__BRIEF__
Reproduce the listing below, replacing every occurrence of "computer-use agent" with "screen automation agent" and leaving all other text unchanged.

___ LISTED RECORDS ___

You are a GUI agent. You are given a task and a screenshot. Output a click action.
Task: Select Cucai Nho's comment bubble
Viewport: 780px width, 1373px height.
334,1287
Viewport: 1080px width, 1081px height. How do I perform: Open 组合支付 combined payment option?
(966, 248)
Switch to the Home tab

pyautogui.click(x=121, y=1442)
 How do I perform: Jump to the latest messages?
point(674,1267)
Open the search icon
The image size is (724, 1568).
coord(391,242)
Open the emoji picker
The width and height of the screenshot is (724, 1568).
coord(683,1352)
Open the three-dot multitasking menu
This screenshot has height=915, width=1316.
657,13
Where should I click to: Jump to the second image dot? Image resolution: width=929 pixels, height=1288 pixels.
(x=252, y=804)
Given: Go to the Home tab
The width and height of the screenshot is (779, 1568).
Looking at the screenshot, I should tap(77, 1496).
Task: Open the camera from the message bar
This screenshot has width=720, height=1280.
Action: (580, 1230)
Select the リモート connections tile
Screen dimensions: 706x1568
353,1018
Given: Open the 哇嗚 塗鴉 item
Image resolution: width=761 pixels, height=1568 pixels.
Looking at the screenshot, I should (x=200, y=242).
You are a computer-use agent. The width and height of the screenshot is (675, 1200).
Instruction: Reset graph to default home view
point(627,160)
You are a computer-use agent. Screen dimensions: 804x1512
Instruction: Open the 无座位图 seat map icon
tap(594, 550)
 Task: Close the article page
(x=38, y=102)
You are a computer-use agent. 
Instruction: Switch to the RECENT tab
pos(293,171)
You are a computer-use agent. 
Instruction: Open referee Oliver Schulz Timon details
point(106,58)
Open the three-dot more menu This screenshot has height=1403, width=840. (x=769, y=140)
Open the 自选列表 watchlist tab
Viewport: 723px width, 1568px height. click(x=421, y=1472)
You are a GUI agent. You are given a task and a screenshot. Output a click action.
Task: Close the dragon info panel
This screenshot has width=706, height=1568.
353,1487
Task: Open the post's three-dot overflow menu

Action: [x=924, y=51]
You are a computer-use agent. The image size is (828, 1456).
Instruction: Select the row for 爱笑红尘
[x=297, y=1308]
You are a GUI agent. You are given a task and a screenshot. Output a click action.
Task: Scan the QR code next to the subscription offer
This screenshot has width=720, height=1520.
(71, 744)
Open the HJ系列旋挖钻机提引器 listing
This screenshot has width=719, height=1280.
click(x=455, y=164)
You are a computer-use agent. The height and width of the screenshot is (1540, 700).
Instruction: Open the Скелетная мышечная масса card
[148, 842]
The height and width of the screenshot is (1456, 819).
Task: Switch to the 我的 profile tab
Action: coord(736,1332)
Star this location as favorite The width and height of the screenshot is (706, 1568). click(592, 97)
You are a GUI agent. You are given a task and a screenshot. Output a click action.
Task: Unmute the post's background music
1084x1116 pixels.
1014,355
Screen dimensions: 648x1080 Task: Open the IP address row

___

__THE RESULT__
You are a GUI agent. You are given a task and a screenshot. Output a click action.
Task: Select Cucai Nho's comment bubble
Viewport: 780px width, 1373px height.
334,1287
Viewport: 1080px width, 1081px height. How do I perform: Open 组合支付 combined payment option?
(966, 248)
Switch to the Home tab

pyautogui.click(x=121, y=1442)
 How do I perform: Jump to the latest messages?
point(674,1267)
Open the search icon
The image size is (724, 1568).
coord(391,242)
Open the emoji picker
The width and height of the screenshot is (724, 1568).
coord(683,1352)
Open the three-dot multitasking menu
This screenshot has height=915, width=1316.
657,13
Where should I click to: Jump to the second image dot? Image resolution: width=929 pixels, height=1288 pixels.
(x=252, y=804)
Given: Go to the Home tab
The width and height of the screenshot is (779, 1568).
Looking at the screenshot, I should tap(77, 1496).
Task: Open the camera from the message bar
This screenshot has width=720, height=1280.
Action: (580, 1230)
Select the リモート connections tile
Screen dimensions: 706x1568
353,1018
Given: Open the 哇嗚 塗鴉 item
Image resolution: width=761 pixels, height=1568 pixels.
Looking at the screenshot, I should (x=200, y=242).
You are a screen automation agent. The width and height of the screenshot is (675, 1200).
Instruction: Reset graph to default home view
point(627,160)
You are a screen automation agent. Screen dimensions: 804x1512
Instruction: Open the 无座位图 seat map icon
tap(594, 550)
 Task: Close the article page
(x=38, y=102)
You are a screen automation agent. 
Instruction: Switch to the RECENT tab
pos(293,171)
You are a screen automation agent. 
Instruction: Open referee Oliver Schulz Timon details
point(106,58)
Open the three-dot more menu This screenshot has height=1403, width=840. (x=769, y=140)
Open the 自选列表 watchlist tab
Viewport: 723px width, 1568px height. click(x=421, y=1472)
You are a GUI agent. You are given a task and a screenshot. Output a click action.
Task: Close the dragon info panel
This screenshot has width=706, height=1568.
353,1487
Task: Open the post's three-dot overflow menu

Action: [x=924, y=51]
You are a screen automation agent. The image size is (828, 1456).
Instruction: Select the row for 爱笑红尘
[x=297, y=1308]
You are a GUI agent. You are given a task and a screenshot. Output a click action.
Task: Scan the QR code next to the subscription offer
This screenshot has width=720, height=1520.
(71, 744)
Open the HJ系列旋挖钻机提引器 listing
This screenshot has width=719, height=1280.
click(x=455, y=164)
You are a screen automation agent. The height and width of the screenshot is (1540, 700).
Instruction: Open the Скелетная мышечная масса card
[148, 842]
The height and width of the screenshot is (1456, 819).
Task: Switch to the 我的 profile tab
Action: coord(736,1332)
Star this location as favorite The width and height of the screenshot is (706, 1568). click(592, 97)
You are a GUI agent. You are given a task and a screenshot. Output a click action.
Task: Unmute the post's background music
1084x1116 pixels.
1014,355
Screen dimensions: 648x1080 Task: Open the IP address row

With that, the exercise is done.